Sheila : Oui, tout à fait. C’est super de revenir. On venait souvent en France, et à Paris en particulier. Mais ces dernières années, on est de moins en moins venus. Donc je suis toujours très enthousiaste quand on vient jouer à Paris.

La Face B : Est-ce que vous pensez que c’est différent de jouer à Londres ou à Paris, par exemple ?

Sheila : Je pense que c’est différent, mais qu’il y a aussi des similitudes. J’ai l’impression que le public parisien est similaire à celui de Londres. Parfois, il est un peu plus timide et réservé. La dernière fois que nous avons joué à Paris, j’ai vraiment adoré ce concert. C’était plus calme que ce à quoi on est habitués. Cependant, je voyais bien que tout le monde écoutait. Je n’oublierai jamais ça. J’ai trouvé très beau que les gens nous accordent cet espace et leur attention de cette manière.

Onome : Je pense que dans les grandes villes, surtout dans un endroit comme Paris, on a toujours l’impression qu’il y a tant de choses à faire. Il y a des endroits où aller, et les gens ont une énergie débordante. C’est quelque chose de concret et substantiel. Quand les gens vous consacrent leur temps et leur énergie, vous sentez que c’est aussi quelque chose d’important pour eux. C’est la même chose ici. C’est un honneur pour nous que les gens viennent, s’engagent.

Pendant un concert, on doit gagner leur attention et vraiment mériter le temps qu’ils nous accordent. C’est un endroit super pour jouer, parce que c’est un défi. Ce n’est pas facile, mais les gens restent après le spectacle, ils vous parlent et vous donnent leur avis sincère.

La Face B : C’est cool. J’ai envie de venir vous écouter sur scène ! Vous voulez ajouter quelque chose ?

Sheila : Nous avons de nouveaux morceaux qui vont sortir. En fait, non, on a pas encore de date, mais on a commencé à écrire d’autres morceaux.

La Face B : Génial. Ce sera avec la même énergie, ou une surprise ?

Onome : Ça y ressemble. Pour l’instant, j’ai l’impression que c’est la même histoire, mais plus loin. Soit plus profondément dans une direction, soit plus profondément dans une autre. Mais je ne sais pas, les choses changent vite. Cet album a tellement changé au cours de la dernière semaine. On doit faire confiance au processus. La musique nous mènera là où elle veut nous mener.

▸ **DONNÉES FOURNIES**:
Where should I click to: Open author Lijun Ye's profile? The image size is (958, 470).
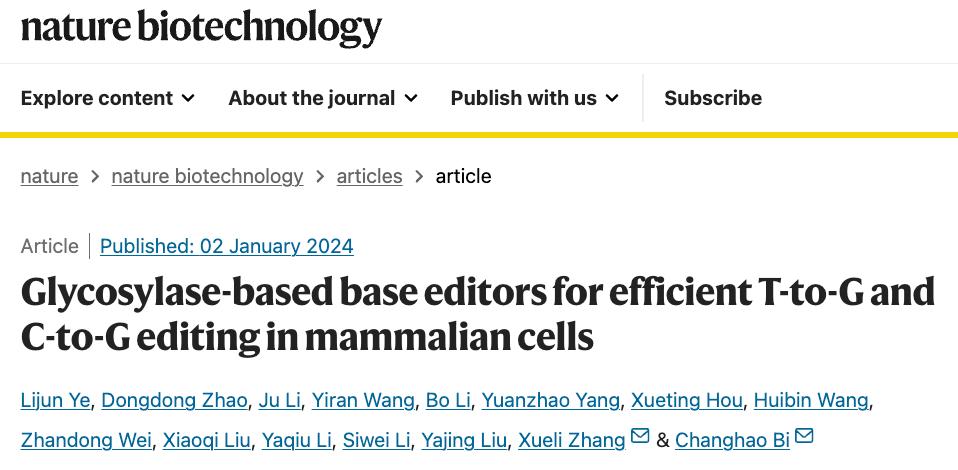[55, 401]
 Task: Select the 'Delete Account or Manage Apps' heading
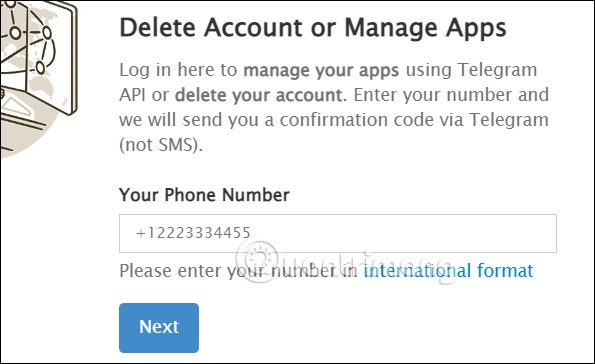tap(313, 28)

▸ **CONSIGNE 1**:
Dans l'entretien avec Sheila et Onome, comment Sheila décrit-elle le public parisien par rapport à celui de Londres ?
▸ **CONSIGNE 2**:
Prolongez l'entretien avec Sheila et Onome au-delà de la dernière réponse d'Onome.

▸ **RÉPONSE 1**:
Elle le trouve similaire au public londonien, mais parfois un peu plus timide et réservé.

▸ **RÉPONSE 2**:
La Face B : Après la sortie de l’album, vous avez connu une période un peu plus calme, mais vous êtes déjà en train d’imaginer de nouvelles choses ?

Sheila : Il n’y a pas vraiment de moment de calme. À moins que nous décidions que c’est un temps de pause, mais il n’y a pas de moment de calme.

Onome : Je pense qu’il faut apprendre à saisir l’attention des gens, à tirer parti du moment où ils sont à l’écoute. C’est comme quand on est en pleine conversation, on veut en tirer le meilleur. J’ai l’impression que les gens nous ont vraiment accordé beaucoup de temps et d’énergie récemment, et nous voulons leur rendre la pareille et continuer sur cette lancée, poursuivre cette interaction.

ENGLISH VERSION

Tuff Times Never Last was released this summer. We met Sheila Maurice-Grey and Onome Edgeworth, members of the band Kokoroko. They spoke to us about this precious project with great attentiveness, kindness and warmth. Their words were gentle and accurate; this album reflects their sunny personalities. We felt a real complicity between these two protagonists. We really thank them for this exchange which brightened our day, while inviting you to discover Tuff Times Never Last!

La Face B : How do you feel a few months after the release of your album?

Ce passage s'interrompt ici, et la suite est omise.